Start of Excerpt provided

By using Corollary 1 and with the above analysis, we can construct a Lanczos type algorithm in which the orthogonality to \(W_k\) is enforced to search for eigenvectors without multiplicity of eigenvalues associated to the J-symmetry. Additionally, the other vectors paired to them can be easily reconstructed. However, for a practical numerical algorithm of the Lanczos type iteration, the iteration should terminate at a finite step, and a restarting mechanism is required [6, 20, 21]. The most useful and simplest but effective restarting method is the so-called thick-restart method [20, 21] that is a specialization of the Krylov–Schur transformation [19] to Hermitian matrices. To involve the thick-restart method to the Lanczos algorithm with the J-symmetry, we have to prove the orthogonality between \(V_k\) and \(W_k\) after the Krylov–Schur transformation and restarting. To achieve this, we have the following corollary.

Corollary 2

Let \(V_{m+1}\) and \(W_{m+1}\) be the orthonormal matrices containing basis vectors generated with the m-step Lanczos process, (6) and (9), and \(Z_k\) be an orthonormal matrix in \({\mathbb {R}}^{k\times k}\). The Krylov–Schur transformation with \(Z_k\) on the Lanczos decomposition is defined by

$$\begin{aligned} A U_m&= U_m (Z_m^{-1} T_m Z_m) + v_{m+1} b_m^{{T}}, \end{aligned}$$
(35)
$$\begin{aligned} A Q_m&= Q_m (Z_m^{-1} T_m Z_m) + w_{m+1} b_m^{{T}}, \end{aligned}$$
(36)

End of Excerpt provided
Start of Data excerpts

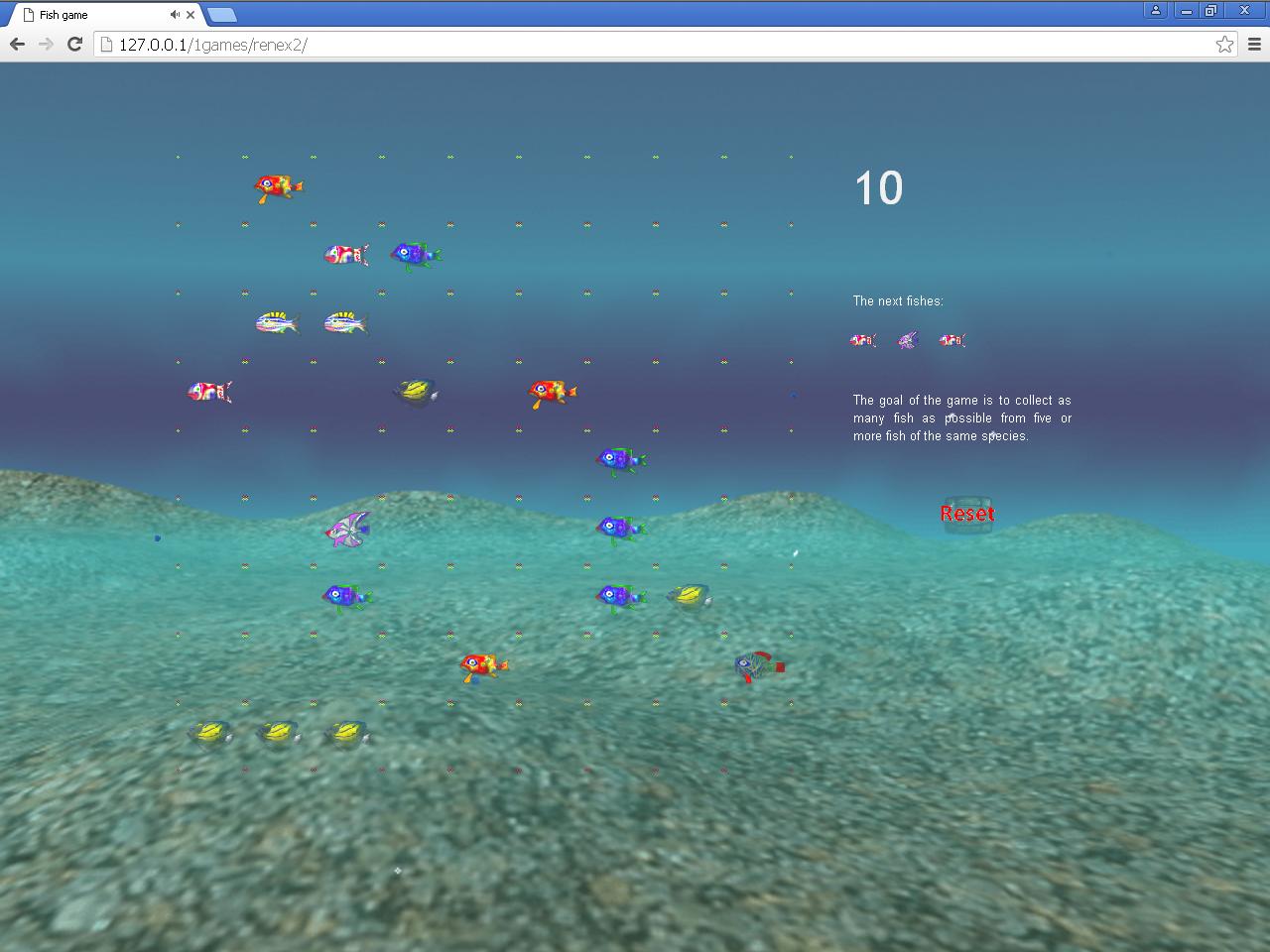Click the leftmost yellow fish in bottom row
Viewport: 1270px width, 952px height.
pyautogui.click(x=210, y=733)
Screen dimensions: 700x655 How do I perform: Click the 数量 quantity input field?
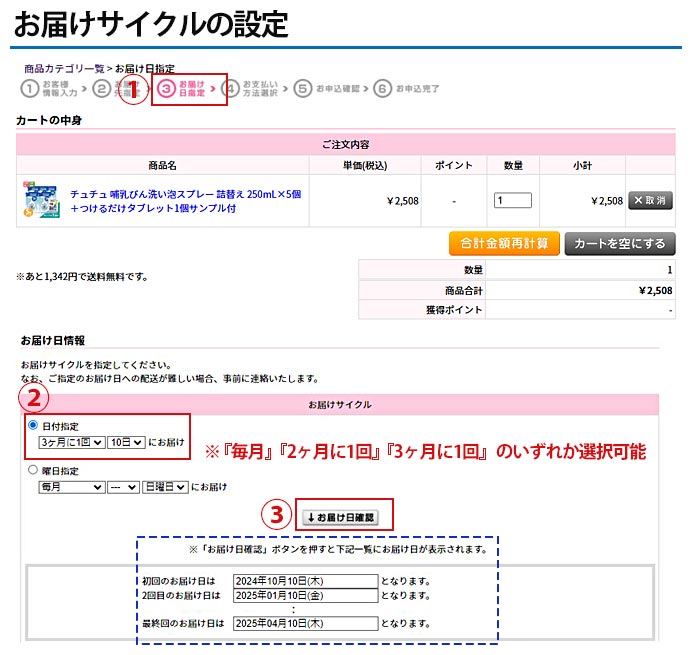point(513,200)
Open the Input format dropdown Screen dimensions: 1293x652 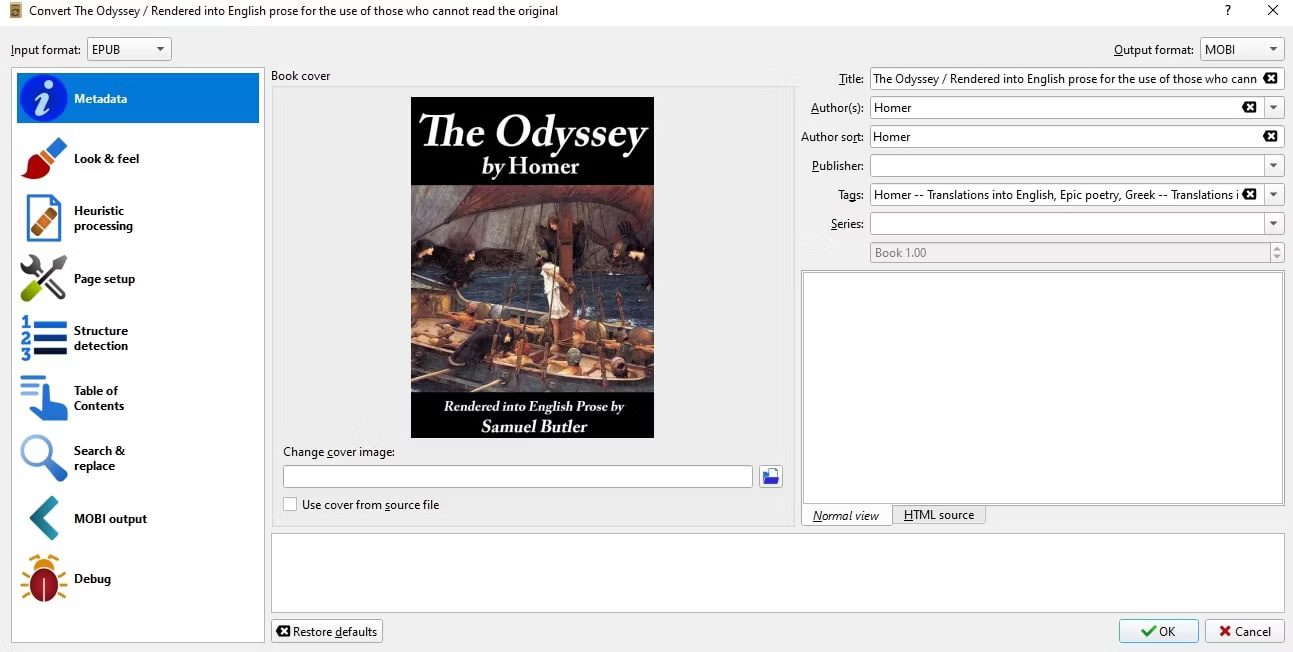point(129,48)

End of Data excerpts

**Required work:**
According to the excerpt on the Lanczos algorithm with J-symmetry, the thick-restart method is a specialization of what?

**Written reply:**
It is a specialization of the Krylov–Schur transformation to Hermitian matrices.